§ Directive: Copy out the data from the line with "Where should I click to: Click" to the line with "Looking at the", both included, leaving out the pictures.
=== Dataset ===
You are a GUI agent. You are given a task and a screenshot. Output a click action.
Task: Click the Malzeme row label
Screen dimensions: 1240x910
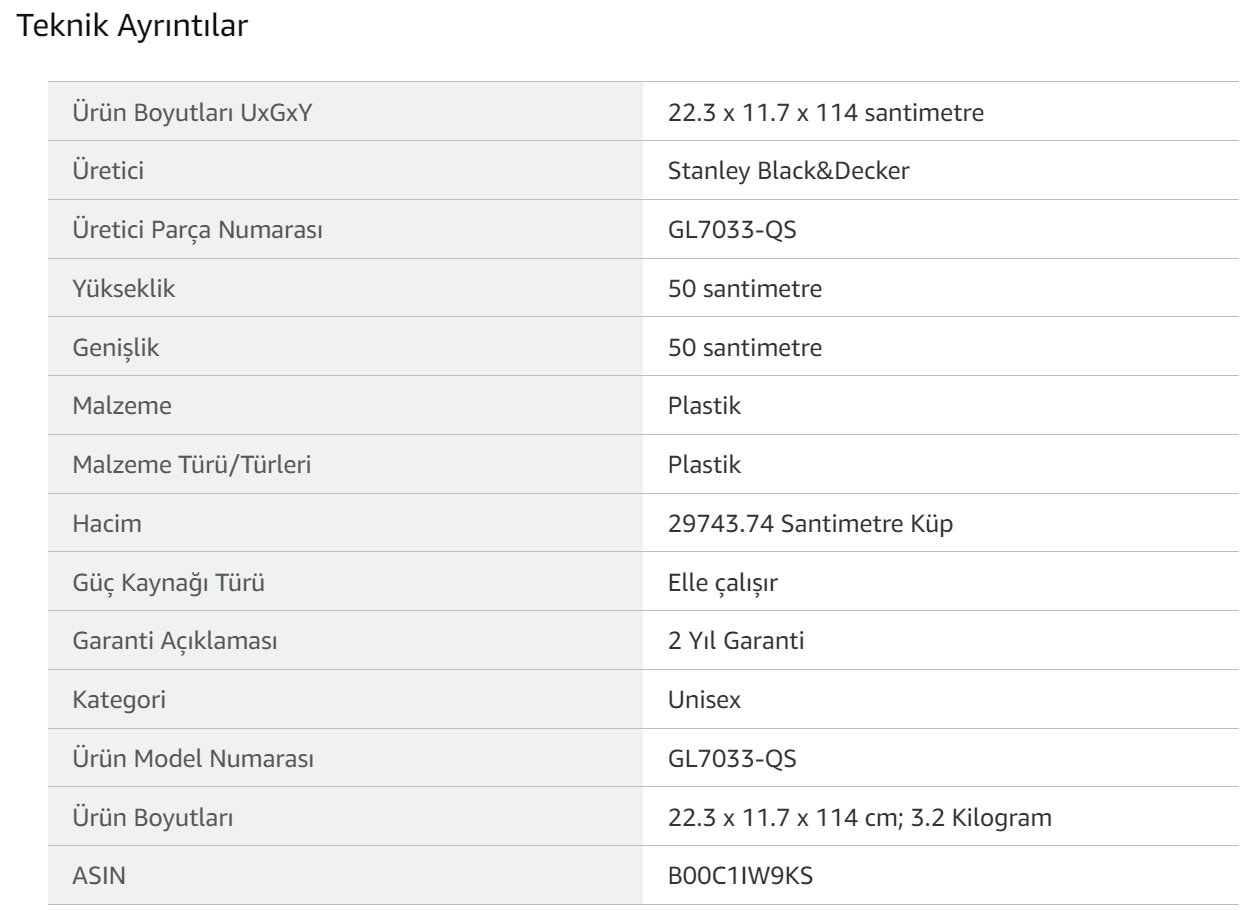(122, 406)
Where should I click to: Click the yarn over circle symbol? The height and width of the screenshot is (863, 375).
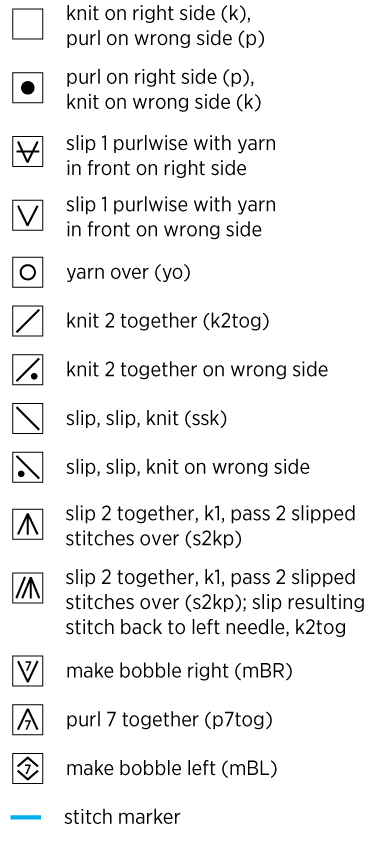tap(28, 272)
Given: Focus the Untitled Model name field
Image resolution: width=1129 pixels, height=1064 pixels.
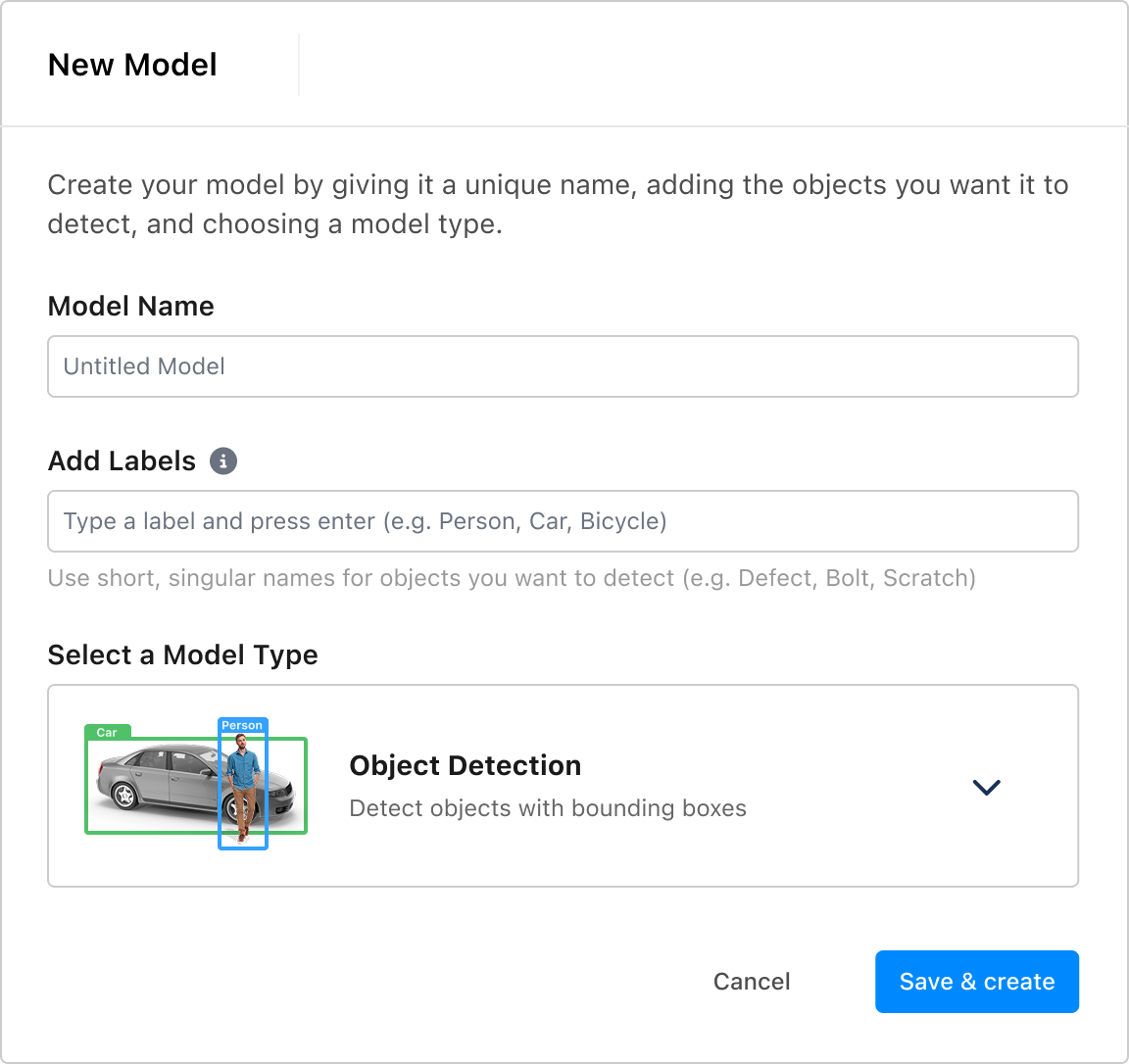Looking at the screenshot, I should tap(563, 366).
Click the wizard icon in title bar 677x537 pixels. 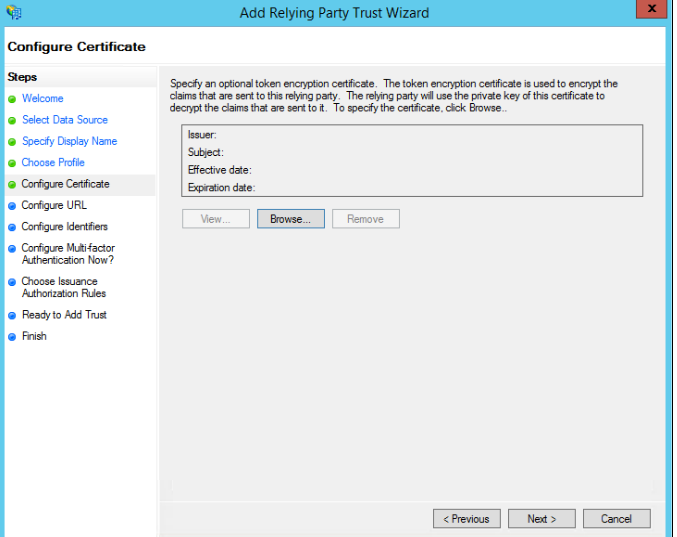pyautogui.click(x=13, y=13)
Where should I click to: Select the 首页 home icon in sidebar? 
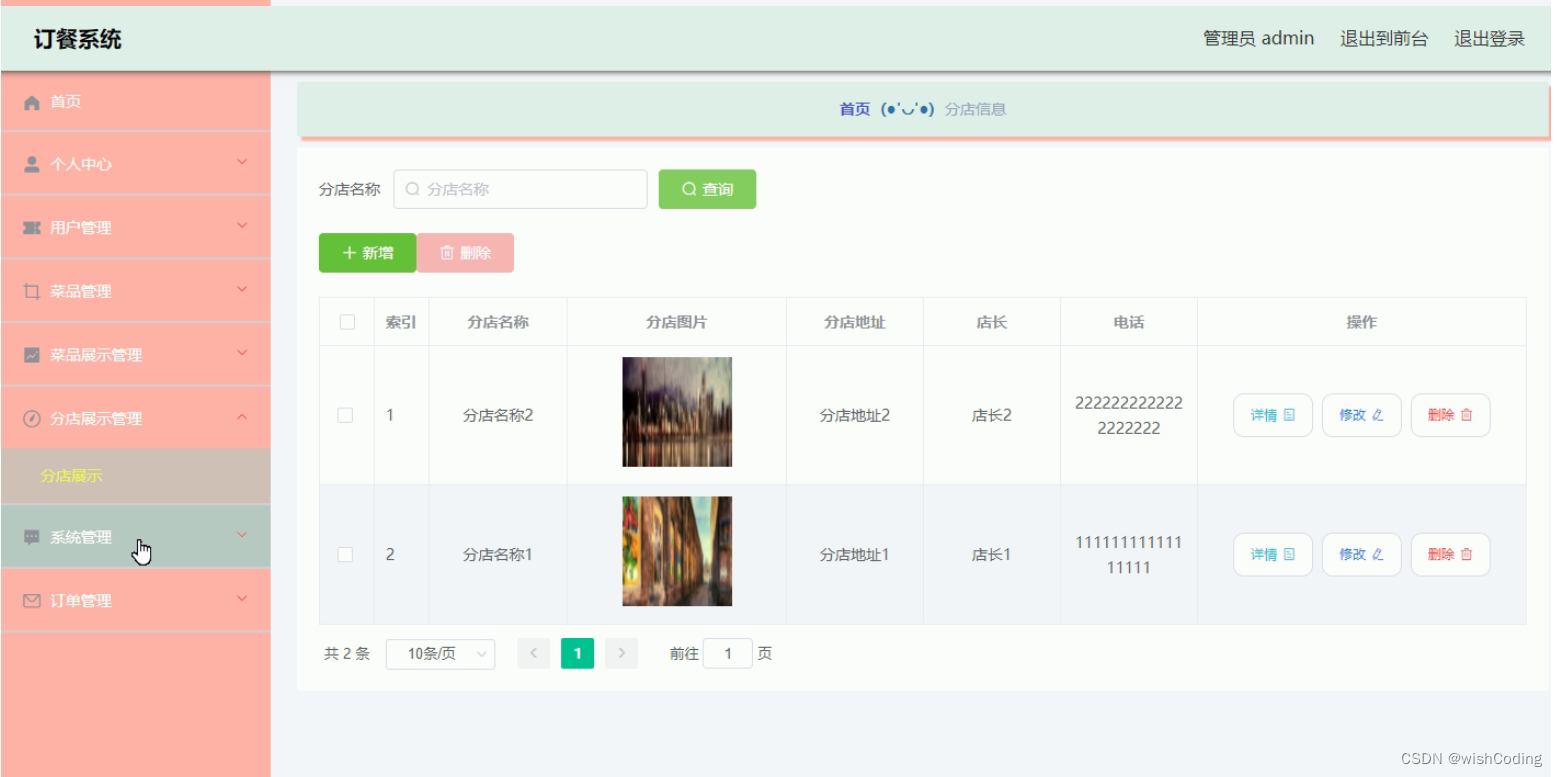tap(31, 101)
===
=== Dataset ===
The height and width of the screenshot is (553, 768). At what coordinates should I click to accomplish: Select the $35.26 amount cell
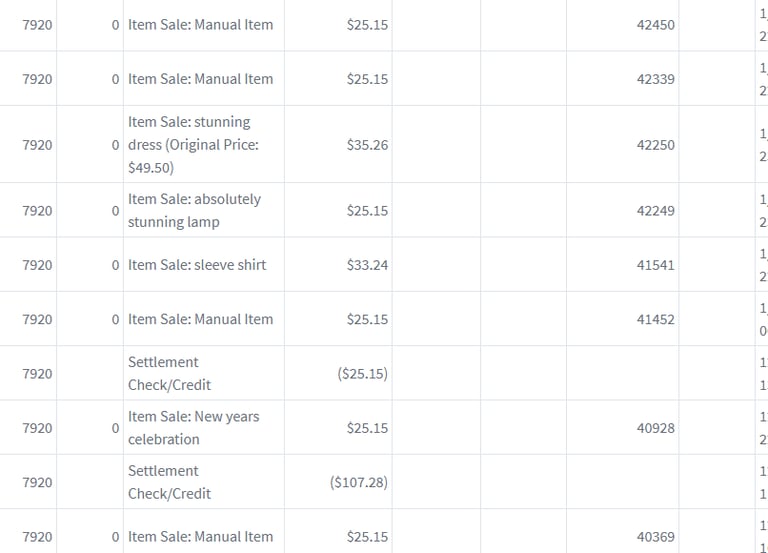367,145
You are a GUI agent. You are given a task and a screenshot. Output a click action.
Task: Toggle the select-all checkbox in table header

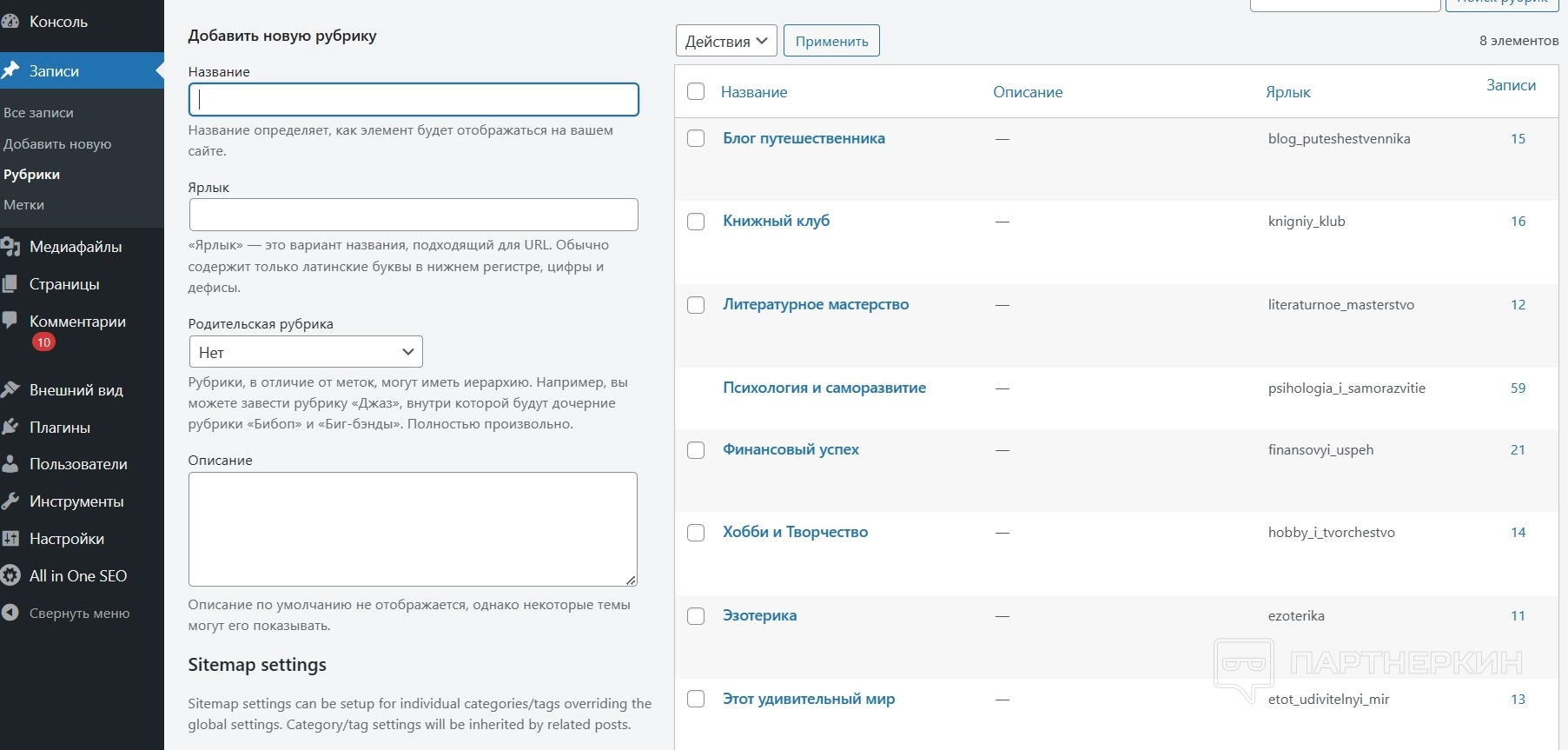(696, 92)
===
=== Dataset ===
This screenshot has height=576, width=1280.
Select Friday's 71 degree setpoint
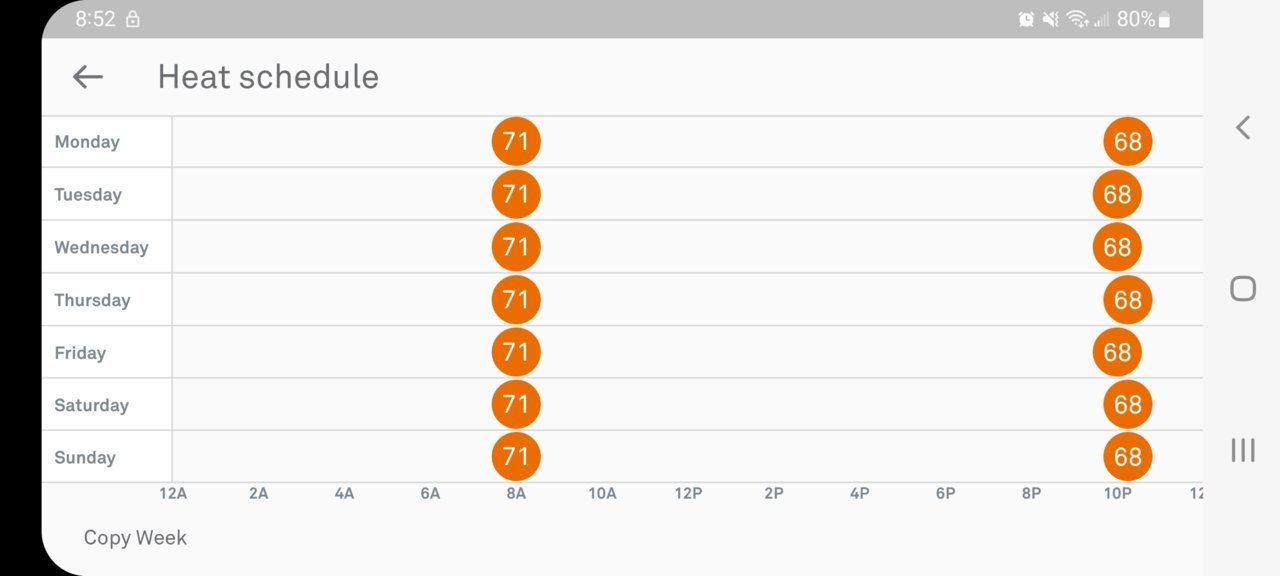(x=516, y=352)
===
§ Solution to the problem:
Where should I click to: Click the yarn over circle symbol? The height and width of the screenshot is (863, 375).
tap(28, 272)
Given: Focus the Untitled Model name field
Image resolution: width=1129 pixels, height=1064 pixels.
Looking at the screenshot, I should tap(563, 366).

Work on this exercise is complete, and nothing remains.